# Assigned task:
Whatever the records hold, copy it exactly and completely.

# Dataset:
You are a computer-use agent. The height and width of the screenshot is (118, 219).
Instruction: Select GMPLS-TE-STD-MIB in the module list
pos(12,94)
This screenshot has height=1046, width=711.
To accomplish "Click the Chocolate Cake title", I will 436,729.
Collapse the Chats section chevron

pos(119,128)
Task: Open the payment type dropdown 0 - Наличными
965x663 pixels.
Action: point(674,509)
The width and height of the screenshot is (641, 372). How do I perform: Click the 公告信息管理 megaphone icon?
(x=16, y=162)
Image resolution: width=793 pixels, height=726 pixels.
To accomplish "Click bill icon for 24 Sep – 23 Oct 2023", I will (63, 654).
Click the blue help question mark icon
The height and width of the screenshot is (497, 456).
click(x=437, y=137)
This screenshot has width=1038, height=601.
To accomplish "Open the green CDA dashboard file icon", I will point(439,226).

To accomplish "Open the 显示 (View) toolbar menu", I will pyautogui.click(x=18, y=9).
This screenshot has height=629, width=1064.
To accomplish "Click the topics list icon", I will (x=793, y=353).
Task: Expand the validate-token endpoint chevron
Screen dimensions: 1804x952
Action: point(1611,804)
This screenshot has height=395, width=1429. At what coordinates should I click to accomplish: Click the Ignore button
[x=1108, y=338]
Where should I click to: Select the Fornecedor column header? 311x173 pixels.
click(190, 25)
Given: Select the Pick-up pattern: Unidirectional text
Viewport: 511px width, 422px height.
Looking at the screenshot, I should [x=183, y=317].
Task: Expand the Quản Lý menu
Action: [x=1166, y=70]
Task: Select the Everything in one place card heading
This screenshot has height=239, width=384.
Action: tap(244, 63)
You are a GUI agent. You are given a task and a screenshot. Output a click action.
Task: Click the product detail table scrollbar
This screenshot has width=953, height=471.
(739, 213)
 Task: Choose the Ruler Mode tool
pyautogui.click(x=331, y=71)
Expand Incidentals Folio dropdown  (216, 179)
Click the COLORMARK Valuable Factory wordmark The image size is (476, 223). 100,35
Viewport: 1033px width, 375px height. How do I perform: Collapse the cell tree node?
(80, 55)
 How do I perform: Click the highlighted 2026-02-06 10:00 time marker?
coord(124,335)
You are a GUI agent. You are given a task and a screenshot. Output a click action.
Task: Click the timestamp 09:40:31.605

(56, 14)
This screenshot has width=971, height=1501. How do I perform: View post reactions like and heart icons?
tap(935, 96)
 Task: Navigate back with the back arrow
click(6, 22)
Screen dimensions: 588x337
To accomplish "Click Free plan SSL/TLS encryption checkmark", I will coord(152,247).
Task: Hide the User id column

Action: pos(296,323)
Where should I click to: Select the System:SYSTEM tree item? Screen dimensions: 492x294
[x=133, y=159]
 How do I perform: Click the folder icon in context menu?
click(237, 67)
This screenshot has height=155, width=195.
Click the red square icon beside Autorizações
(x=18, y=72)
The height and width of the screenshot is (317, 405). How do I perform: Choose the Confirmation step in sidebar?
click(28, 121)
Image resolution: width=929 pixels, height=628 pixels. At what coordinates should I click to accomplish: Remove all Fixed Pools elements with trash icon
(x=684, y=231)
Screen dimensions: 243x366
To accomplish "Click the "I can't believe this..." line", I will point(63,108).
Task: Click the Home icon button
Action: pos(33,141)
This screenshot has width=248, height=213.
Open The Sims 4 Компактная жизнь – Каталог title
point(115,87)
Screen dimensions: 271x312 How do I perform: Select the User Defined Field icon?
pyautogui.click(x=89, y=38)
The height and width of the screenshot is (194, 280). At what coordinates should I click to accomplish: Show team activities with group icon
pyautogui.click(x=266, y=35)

# Completed exercise:
You are a computer-use agent. The height and width of the screenshot is (118, 219).
Instruction: Select GMPLS-TE-STD-MIB in the module list
pos(12,94)
This screenshot has height=1046, width=711.
To accomplish "Click the Chocolate Cake title", I will 436,729.
Collapse the Chats section chevron

pos(119,128)
Task: Open the payment type dropdown 0 - Наличными
965x663 pixels.
Action: point(674,509)
The width and height of the screenshot is (641, 372). How do I perform: Click the 公告信息管理 megaphone icon?
(x=16, y=162)
Image resolution: width=793 pixels, height=726 pixels.
To accomplish "Click bill icon for 24 Sep – 23 Oct 2023", I will (63, 654).
Click the blue help question mark icon
The height and width of the screenshot is (497, 456).
click(x=437, y=137)
This screenshot has width=1038, height=601.
To accomplish "Open the green CDA dashboard file icon", I will point(439,226).

To accomplish "Open the 显示 (View) toolbar menu", I will pyautogui.click(x=18, y=9).
This screenshot has height=629, width=1064.
To accomplish "Click the topics list icon", I will (x=793, y=353).
Task: Expand the validate-token endpoint chevron
Screen dimensions: 1804x952
Action: point(1611,804)
This screenshot has height=395, width=1429. At what coordinates should I click to accomplish: Click the Ignore button
[x=1108, y=338]
Where should I click to: Select the Fornecedor column header? 311x173 pixels.
click(190, 25)
Given: Select the Pick-up pattern: Unidirectional text
Viewport: 511px width, 422px height.
Looking at the screenshot, I should [x=183, y=317].
Task: Expand the Quản Lý menu
Action: [x=1166, y=70]
Task: Select the Everything in one place card heading
This screenshot has height=239, width=384.
Action: tap(244, 63)
You are a GUI agent. You are given a task and a screenshot. Output a click action.
Task: Click the product detail table scrollbar
This screenshot has width=953, height=471.
(739, 213)
 Task: Choose the Ruler Mode tool
pyautogui.click(x=331, y=71)
Expand Incidentals Folio dropdown  (216, 179)
Click the COLORMARK Valuable Factory wordmark The image size is (476, 223). 100,35
Viewport: 1033px width, 375px height. How do I perform: Collapse the cell tree node?
(80, 55)
 How do I perform: Click the highlighted 2026-02-06 10:00 time marker?
coord(124,335)
You are a GUI agent. You are given a task and a screenshot. Output a click action.
Task: Click the timestamp 09:40:31.605

(56, 14)
This screenshot has width=971, height=1501. How do I perform: View post reactions like and heart icons?
tap(935, 96)
 Task: Navigate back with the back arrow
click(6, 22)
Screen dimensions: 588x337
To accomplish "Click Free plan SSL/TLS encryption checkmark", I will coord(152,247).
Task: Hide the User id column

Action: pos(296,323)
Where should I click to: Select the System:SYSTEM tree item? Screen dimensions: 492x294
[x=133, y=159]
 How do I perform: Click the folder icon in context menu?
click(237, 67)
This screenshot has height=155, width=195.
Click the red square icon beside Autorizações
(x=18, y=72)
The height and width of the screenshot is (317, 405). How do I perform: Choose the Confirmation step in sidebar?
click(28, 121)
Image resolution: width=929 pixels, height=628 pixels. At what coordinates should I click to accomplish: Remove all Fixed Pools elements with trash icon
(x=684, y=231)
Screen dimensions: 243x366
To accomplish "Click the "I can't believe this..." line", I will point(63,108).
Task: Click the Home icon button
Action: pos(33,141)
This screenshot has width=248, height=213.
Open The Sims 4 Компактная жизнь – Каталог title
point(115,87)
Screen dimensions: 271x312 How do I perform: Select the User Defined Field icon?
pyautogui.click(x=89, y=38)
The height and width of the screenshot is (194, 280). At what coordinates should I click to accomplish: Show team activities with group icon
pyautogui.click(x=266, y=35)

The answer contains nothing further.